## EXERCISE DETAILS
Please rewrite the records below, substituting "desktop assistant" for "computer-use agent" wherever it occurs and leaving everything else as it stands.
# # # # # # #
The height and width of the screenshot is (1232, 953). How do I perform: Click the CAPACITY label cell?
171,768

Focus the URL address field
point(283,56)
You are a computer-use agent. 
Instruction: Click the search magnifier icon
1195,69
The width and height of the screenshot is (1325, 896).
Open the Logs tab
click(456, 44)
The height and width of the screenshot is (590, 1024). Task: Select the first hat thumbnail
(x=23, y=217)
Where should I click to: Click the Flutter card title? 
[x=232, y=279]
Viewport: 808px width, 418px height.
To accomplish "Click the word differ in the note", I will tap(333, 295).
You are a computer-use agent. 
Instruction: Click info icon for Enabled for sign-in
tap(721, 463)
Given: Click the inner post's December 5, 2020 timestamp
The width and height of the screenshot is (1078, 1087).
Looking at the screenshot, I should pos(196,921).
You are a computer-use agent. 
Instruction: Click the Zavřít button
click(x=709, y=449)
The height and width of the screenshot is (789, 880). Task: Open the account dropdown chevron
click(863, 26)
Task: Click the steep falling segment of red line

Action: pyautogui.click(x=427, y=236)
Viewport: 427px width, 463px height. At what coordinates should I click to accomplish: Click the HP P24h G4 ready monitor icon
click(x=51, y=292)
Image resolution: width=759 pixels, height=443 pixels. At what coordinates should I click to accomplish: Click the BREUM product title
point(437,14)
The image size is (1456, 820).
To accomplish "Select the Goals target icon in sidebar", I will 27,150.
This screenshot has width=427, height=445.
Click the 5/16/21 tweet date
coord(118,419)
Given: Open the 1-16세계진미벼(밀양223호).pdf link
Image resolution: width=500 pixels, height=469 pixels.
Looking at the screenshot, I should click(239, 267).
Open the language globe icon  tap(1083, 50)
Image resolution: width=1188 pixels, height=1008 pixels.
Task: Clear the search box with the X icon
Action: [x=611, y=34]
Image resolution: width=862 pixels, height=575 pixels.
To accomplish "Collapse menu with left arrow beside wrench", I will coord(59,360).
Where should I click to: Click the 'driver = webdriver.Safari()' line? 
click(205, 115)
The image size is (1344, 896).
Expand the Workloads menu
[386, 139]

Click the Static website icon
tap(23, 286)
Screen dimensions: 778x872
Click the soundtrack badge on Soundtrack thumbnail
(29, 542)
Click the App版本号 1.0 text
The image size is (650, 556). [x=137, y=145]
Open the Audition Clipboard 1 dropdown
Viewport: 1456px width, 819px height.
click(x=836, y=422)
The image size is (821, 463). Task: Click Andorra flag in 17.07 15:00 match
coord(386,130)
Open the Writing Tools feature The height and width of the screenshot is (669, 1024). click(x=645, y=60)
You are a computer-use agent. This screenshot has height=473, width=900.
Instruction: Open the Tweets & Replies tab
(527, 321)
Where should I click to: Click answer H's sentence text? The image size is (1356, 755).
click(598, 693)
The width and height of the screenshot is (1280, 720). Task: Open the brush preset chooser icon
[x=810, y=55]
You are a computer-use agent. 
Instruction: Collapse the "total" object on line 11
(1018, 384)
# # # # # # #
## WRITTEN REPLY
The height and width of the screenshot is (1232, 953). How do I perform: Click the CAPACITY label cell?
171,768

Focus the URL address field
point(283,56)
You are a desktop assistant. 
Instruction: Click the search magnifier icon
1195,69
The width and height of the screenshot is (1325, 896).
Open the Logs tab
click(456, 44)
The height and width of the screenshot is (590, 1024). Task: Select the first hat thumbnail
(x=23, y=217)
Where should I click to: Click the Flutter card title? 
[x=232, y=279]
Viewport: 808px width, 418px height.
To accomplish "Click the word differ in the note", I will tap(333, 295).
You are a desktop assistant. 
Instruction: Click info icon for Enabled for sign-in
tap(721, 463)
Given: Click the inner post's December 5, 2020 timestamp
The width and height of the screenshot is (1078, 1087).
Looking at the screenshot, I should pos(196,921).
You are a desktop assistant. 
Instruction: Click the Zavřít button
click(x=709, y=449)
The height and width of the screenshot is (789, 880). Task: Open the account dropdown chevron
click(863, 26)
Task: Click the steep falling segment of red line

Action: pyautogui.click(x=427, y=236)
Viewport: 427px width, 463px height. At what coordinates should I click to accomplish: Click the HP P24h G4 ready monitor icon
click(x=51, y=292)
Image resolution: width=759 pixels, height=443 pixels. At what coordinates should I click to accomplish: Click the BREUM product title
point(437,14)
The image size is (1456, 820).
To accomplish "Select the Goals target icon in sidebar", I will 27,150.
This screenshot has width=427, height=445.
Click the 5/16/21 tweet date
coord(118,419)
Given: Open the 1-16세계진미벼(밀양223호).pdf link
Image resolution: width=500 pixels, height=469 pixels.
Looking at the screenshot, I should click(239, 267).
Open the language globe icon  tap(1083, 50)
Image resolution: width=1188 pixels, height=1008 pixels.
Task: Clear the search box with the X icon
Action: [x=611, y=34]
Image resolution: width=862 pixels, height=575 pixels.
To accomplish "Collapse menu with left arrow beside wrench", I will coord(59,360).
Where should I click to: Click the 'driver = webdriver.Safari()' line? 
click(205, 115)
The image size is (1344, 896).
Expand the Workloads menu
[386, 139]

Click the Static website icon
tap(23, 286)
Screen dimensions: 778x872
Click the soundtrack badge on Soundtrack thumbnail
(29, 542)
Click the App版本号 1.0 text
The image size is (650, 556). [x=137, y=145]
Open the Audition Clipboard 1 dropdown
Viewport: 1456px width, 819px height.
click(x=836, y=422)
The image size is (821, 463). Task: Click Andorra flag in 17.07 15:00 match
coord(386,130)
Open the Writing Tools feature The height and width of the screenshot is (669, 1024). click(x=645, y=60)
You are a desktop assistant. This screenshot has height=473, width=900.
Instruction: Open the Tweets & Replies tab
(527, 321)
Where should I click to: Click answer H's sentence text? The image size is (1356, 755).
click(598, 693)
The width and height of the screenshot is (1280, 720). Task: Open the brush preset chooser icon
[x=810, y=55]
You are a desktop assistant. 
Instruction: Collapse the "total" object on line 11
(1018, 384)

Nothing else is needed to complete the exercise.